Входная дверь находилась против окон, рядом с печкою. По другой стене была другая дверь, вероятно, в соседнее помещение.
Жил ли ещё кто-нибудь в этом соседнем помещении или вообще в остальных отделениях подвала, если они существовали, — Корецкий разглядеть не успел, да и не мог, потому что в проходе от наружной двери со двора было совсем темно, в особенности после яркого дневного света, с которого он попал туда. Он заметил лишь одно: там были навалены какие-то доски да кадушки. Корецкий наткнулся на них.
Пыж достал из-под печки кулёк и начал вынимать из него такие вещи, увидеть которые никак уж не ожидал Корецкий в подвале.
Прежде всего появилась цельная колбаса, такая аппетитная на вид, что только за окном лучшего гастрономического магазина висеть ей; затем — ветчина, сочная, жирная, нарезанная тонкими кусками, потом — большой кусок сыра, коробка сардинок, рыба копчёная, даже икра, ростбиф кусками. В кульке оказались даже белые французские булки.
У Корецкого слюнки потекли.
— Эх, кабы водочки при этом! — вырвалось у него.

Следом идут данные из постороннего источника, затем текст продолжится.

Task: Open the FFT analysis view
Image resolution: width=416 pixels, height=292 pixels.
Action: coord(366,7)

В ответ на его восклицание Пыж опять нагнулся к печке и достал бутылку, но не водки, а дорогого коньяка с французской этикеткой.
— Не видали мы твоей водки! — презрительно проговорил Ёрш и сплюнул в сторону. — Мы, брат, едим не как-нибудь, а тоже понимаем…

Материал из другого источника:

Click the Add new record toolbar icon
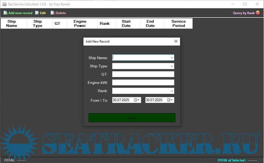This screenshot has width=264, height=163. (x=5, y=13)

— Да откуда же это всё? — воскликнул умилённый и поражённый Корецкий.
— Из лавки, должно быть. Ты думаешь, что там одни только графы покупают? Нет, и на наш паёк хватит…
Ершу, видимо, доставило большое удовольствие удивление Корецкого.
Пыж остался вполне равнодушен и безмолвно стал откупоривать бутылку ножом, который достал из-за голенища. Этот нож был почтенный. Лезвие его было остро, как бритва, но сточено в очень узкую полоску и глубоко вставлено в самодельный, обвёрнутый в грязную тряпку черенок…
Откупорив бутылку, Пыж достал стаканчик из ящика стола, налил коньяка, выпил, поставил стакан и бутылку на стол и принялся открывать своим ножом сардинки.
То, как он держал себя, невольно внушало Корецкому уважение, несмотря на маленький рост Пыжа и невзрачную наружность с подвязанной щекой…
За бутылку взялся Ёрш, тоже наполнил стакан и передал его Корецкому, сказав:
— Пей, Стрюцкий, авось веселее станешь!.. Вот как у нас…
Корецкий припал к стакану и с наслаждением потянул крепкую, жгучую влагу. Он никогда не пил такого коньяка…
XXVI
Они стали есть.
В особенности Корецкий, дорвавшись до «сладкого», как называл Ёрш разложенные на столе закуски, пожирал их с жадностью. Он уже не спрашивал и не допытывал, откуда явились все эти вкусные вещи, а считался, так сказать, с совершившимся фактом и набивал полный рот.